Return everything in the forum thread below about the new sub from "So I guess I" down to "have fun trying!", word for word.

#### SELECTED EXCERPT:
:::
So I guess I will be trying to set it up in a couple of weeks.


----------



## willis7469

Sorry to hear bkeeler. :-(. 
Mine should be here any minute. Unfortunately, my honey-do list got here 1st. Lol
I'll at least get some pics up. ...maybe. 
It's gonna be a process aligning it with my current system. I've been talking our dear friend, Ed Mullen. I'm considering using it in my bedroom setup, but not until I've tried everything. I'm determined to make it work! ...or at least have fun trying!


----------



## bkeeler10

Ha, would it have mattered if the sub got there before the honey-do list?!


----------



## willis7469

bkeeler10 said:


> Ha, would it have mattered if the sub got there before the honey-do list?!


The list? Nope! Lol! 
...til she got home!


----------



## willis7469

Hi guys!
:::
#### DATA SHOWN:
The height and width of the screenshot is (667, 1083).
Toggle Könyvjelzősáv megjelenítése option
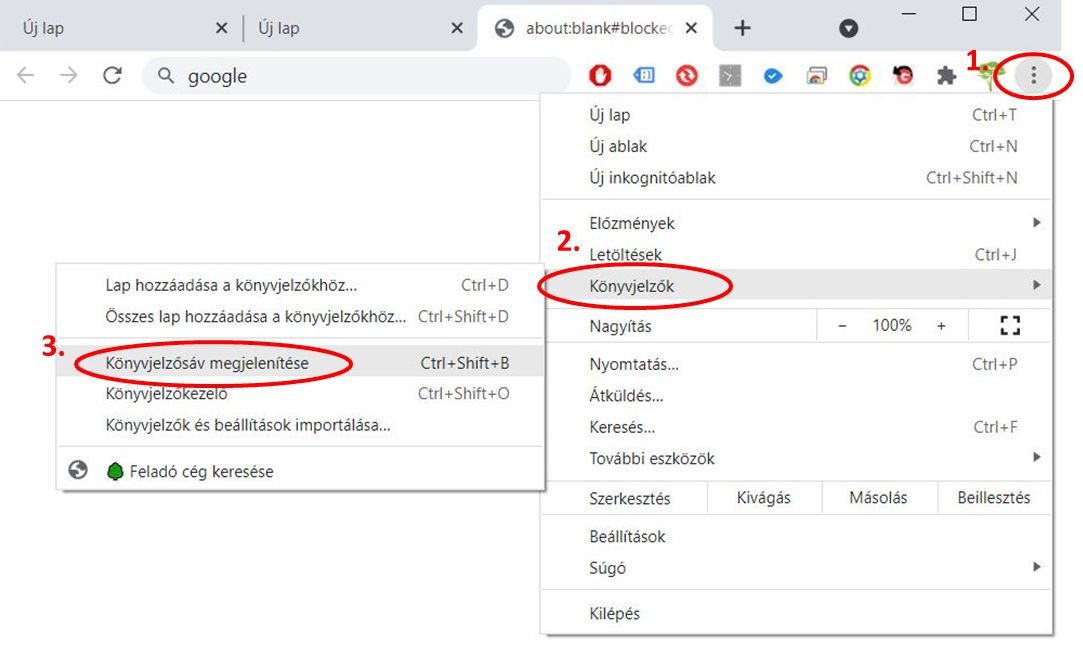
:::
#### WORKED SOLUTION:
So I guess I will be trying to set it up in a couple of weeks.


----------



## willis7469

Sorry to hear bkeeler. :-(. 
Mine should be here any minute. Unfortunately, my honey-do list got here 1st. Lol
I'll at least get some pics up. ...maybe. 
It's gonna be a process aligning it with my current system. I've been talking our dear friend, Ed Mullen. I'm considering using it in my bedroom setup, but not until I've tried everything. I'm determined to make it work! ...or at least have fun trying!